Reps. Don Davis (D-N.C.) and Claudia Tenney (R-N.Y.) said Thursday the House is prepared to pass legislation supporting wider access to genetically targeted technologies (GTTs) that can treat conditions like heart disease, with the current challenge of getting it on the “front burner” in the Senate.

Appearing at The Hill’s “Protecting Patients from America’s No. 1 Killer” event, sponsored by the Partnership to Advance Cardiovascular Health (PACH), Davis and Tenney discussed their bill titled the Maintaining Investments in New Innovation (MINI) Act, which would legislate when genetically targeted technologies can be eligible for Medicare drug price negotiation.

The Alliance for Patient Access describes GTTs as “generally delivered via injection” and something that “clinicians treat patients once or twice a year in a medical office rather than patients needing to take daily medication at home.”

Explaining how improving access to GTTs would benefit constituents, Davis said, “At the end of the day, when you’re able to get advanced medications out there, patients are going to benefit.”

“They may not have to make as many visits.
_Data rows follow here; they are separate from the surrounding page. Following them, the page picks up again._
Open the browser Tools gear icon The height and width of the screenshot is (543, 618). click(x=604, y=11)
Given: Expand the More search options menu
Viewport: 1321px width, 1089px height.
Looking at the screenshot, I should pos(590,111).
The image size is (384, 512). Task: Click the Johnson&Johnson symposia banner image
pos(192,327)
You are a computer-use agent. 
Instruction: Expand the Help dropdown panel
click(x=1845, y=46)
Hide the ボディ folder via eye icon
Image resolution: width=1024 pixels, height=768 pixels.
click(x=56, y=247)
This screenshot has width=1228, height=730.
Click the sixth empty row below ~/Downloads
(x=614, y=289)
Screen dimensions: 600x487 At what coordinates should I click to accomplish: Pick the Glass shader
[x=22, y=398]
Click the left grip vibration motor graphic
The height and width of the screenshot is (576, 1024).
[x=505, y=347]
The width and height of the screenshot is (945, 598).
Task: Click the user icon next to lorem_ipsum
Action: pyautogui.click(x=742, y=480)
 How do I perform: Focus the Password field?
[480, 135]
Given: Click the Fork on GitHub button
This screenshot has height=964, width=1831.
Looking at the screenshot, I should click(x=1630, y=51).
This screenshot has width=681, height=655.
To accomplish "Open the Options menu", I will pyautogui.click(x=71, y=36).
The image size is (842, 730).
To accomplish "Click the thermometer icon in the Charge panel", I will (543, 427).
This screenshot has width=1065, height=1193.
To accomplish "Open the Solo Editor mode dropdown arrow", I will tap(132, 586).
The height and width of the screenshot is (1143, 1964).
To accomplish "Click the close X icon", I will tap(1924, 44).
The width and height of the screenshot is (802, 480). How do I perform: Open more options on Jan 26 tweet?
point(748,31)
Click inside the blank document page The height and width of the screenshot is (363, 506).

I mean, that’s huge especially in rural American areas like where I serve in eastern North Carolina,” he added.

If passed, the MINI Act would require that GTTs have market approval for at least 11 years before becoming eligible for Medicare negotiation. Per the Inflation Reduction Act, drugs must be on the market for at least seven years while biologics must be on the market for 11 years to be eligible for negotiation. Genetically targeted technologies are similar to biologics but fall under different federal regulations.

The Hill’s contributing editor Kathleen Koch noted critics might say this law would delay affordable access to GTTs.

“Right now, you’re seeing [an] incredible explosion in innovation technology, a lot of it because of AI, a lot of it because we have been able to invest,” Tenney said. “We don’t … want to discourage people that are going to be investing. That’s why we created the MINI Act just to say, let’s give them a time period where they know their investment can actually give them a chance to take some time to make that work and to get a return.”

When asked if there is support for the MINI Act in the Senate, Tenney quipped, “A little bit.”

“Right now, it is kind of the joke we have, our enemy is not the Democrats in the House. Our common enemy is the people in the Senate who — we get bills passed and then they get held up over there,” Tenney said. “But I think right now it’s not on the front burner. Our mission is to get it on the front burner, and that’s why I’m looking at various bills that are very meritorious, noncontroversial, bipartisan and getting them out.”